Why is a particle non-relativistic when its kinetic energy is small compared to its rest energy?

I would like to add something to the already great answers posted.

Obviously, non-relativistic is a qualitative term, you can translate it to "relativistic effects are so small that they're negligible in this problem".

In the particular case you're talking about, and as was pointed out by Roger JBarlow and John Rennie, you can calculate the Lorentz factor to be $\gamma=1.01$. This means you are going to have measurement errors on the order of $10^{-2}$. In some fields this may be acceptable (it would be beyond amazing in fluid mechanics) , but I recall a great professor I had on relativity (he works in numerical relativity, and is one of the leading figures on the field, at least in my country) who said "If the errors are on the order of $10^{-4}$, the results are basically useless". This is further illustrated by the fact that accurate GPS measurements rely on accurate calculation of relativistic effects which are (if I recall correctly) on the order of $10^{-12}$, and would otherwise give errors of kilometers.
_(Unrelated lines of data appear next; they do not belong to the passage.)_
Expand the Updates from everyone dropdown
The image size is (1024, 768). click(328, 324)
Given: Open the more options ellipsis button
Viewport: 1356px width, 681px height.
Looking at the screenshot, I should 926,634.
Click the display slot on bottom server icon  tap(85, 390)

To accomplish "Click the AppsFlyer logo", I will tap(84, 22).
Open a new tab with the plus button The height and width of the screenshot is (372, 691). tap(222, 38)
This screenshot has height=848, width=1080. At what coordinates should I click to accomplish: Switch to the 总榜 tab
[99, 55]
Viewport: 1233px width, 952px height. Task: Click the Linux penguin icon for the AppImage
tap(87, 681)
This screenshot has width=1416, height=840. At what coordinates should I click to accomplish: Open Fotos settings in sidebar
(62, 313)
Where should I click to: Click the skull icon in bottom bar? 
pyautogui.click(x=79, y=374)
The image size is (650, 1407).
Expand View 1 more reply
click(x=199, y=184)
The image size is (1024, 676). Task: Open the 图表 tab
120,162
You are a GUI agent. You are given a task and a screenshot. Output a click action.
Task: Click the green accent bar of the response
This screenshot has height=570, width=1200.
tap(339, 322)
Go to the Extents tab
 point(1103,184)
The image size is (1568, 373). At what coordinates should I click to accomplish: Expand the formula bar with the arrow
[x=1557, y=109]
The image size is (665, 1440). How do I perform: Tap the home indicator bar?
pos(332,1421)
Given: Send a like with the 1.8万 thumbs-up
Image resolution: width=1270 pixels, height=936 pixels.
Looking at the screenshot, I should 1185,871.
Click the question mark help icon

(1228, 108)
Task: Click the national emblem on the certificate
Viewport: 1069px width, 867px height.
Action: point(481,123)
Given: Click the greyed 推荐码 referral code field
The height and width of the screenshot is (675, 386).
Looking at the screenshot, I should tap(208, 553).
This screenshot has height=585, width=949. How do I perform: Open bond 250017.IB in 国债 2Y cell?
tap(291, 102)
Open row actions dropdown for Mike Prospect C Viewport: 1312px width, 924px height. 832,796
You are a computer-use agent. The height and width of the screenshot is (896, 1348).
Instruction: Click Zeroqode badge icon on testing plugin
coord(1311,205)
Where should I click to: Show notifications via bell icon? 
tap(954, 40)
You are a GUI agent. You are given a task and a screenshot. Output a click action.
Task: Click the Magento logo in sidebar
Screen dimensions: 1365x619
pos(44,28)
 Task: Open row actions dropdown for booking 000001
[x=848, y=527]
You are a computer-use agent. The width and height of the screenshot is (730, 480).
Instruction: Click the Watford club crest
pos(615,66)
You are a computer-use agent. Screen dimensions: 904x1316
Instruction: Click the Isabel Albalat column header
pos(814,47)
The bottom line is that the question "is this particle non-relativistic?" Is basically the same as asking "is $\gamma$ close enough to 1 so that I can just assume it's 1?". This will change depending on the problem under consideration.

When we say a particle is non-relativistic we mean the Lorentz factor $\gamma$ is close to one, where $\gamma$ is given by:

$$ \gamma = \frac{1}{\sqrt{1 - v^2/c^2}} $$

So saying $\gamma$ is close to one means that the velocity $v$ must be much less than $c$.

With a bit of algebra we can show that the kinetic energy of a particle is given by:

$$ T =(\gamma - 1)mc^2 $$

And the rest mass energy is the usual $mc^2$, so if we take the ratio of the kinetic energy to the rest mass energy we get:

$$ \frac{T}{E} = \frac{(\gamma - 1)mc^2}{mc^2} = \gamma - 1 $$

And if this ratio is small that means $\gamma \approx 1$, which was our original criterion for non-relativistic behviour.

'Non-relativistic' means $v\ll c$.

That is effectively the same as $\gamma \approx 1$ as $\gamma={1 \over \sqrt{1-v^2/c^2}}$.

But also $\gamma={E_{tot}\over E_{rest}} \equiv 1+{E_{kin} \over E_{rest}}$

So if the kinetic energy is small compared to the rest mass, $\gamma$ is only slightly bigger than 1, and $v/c$ is small. And one is justified in ignoring relatistic effects.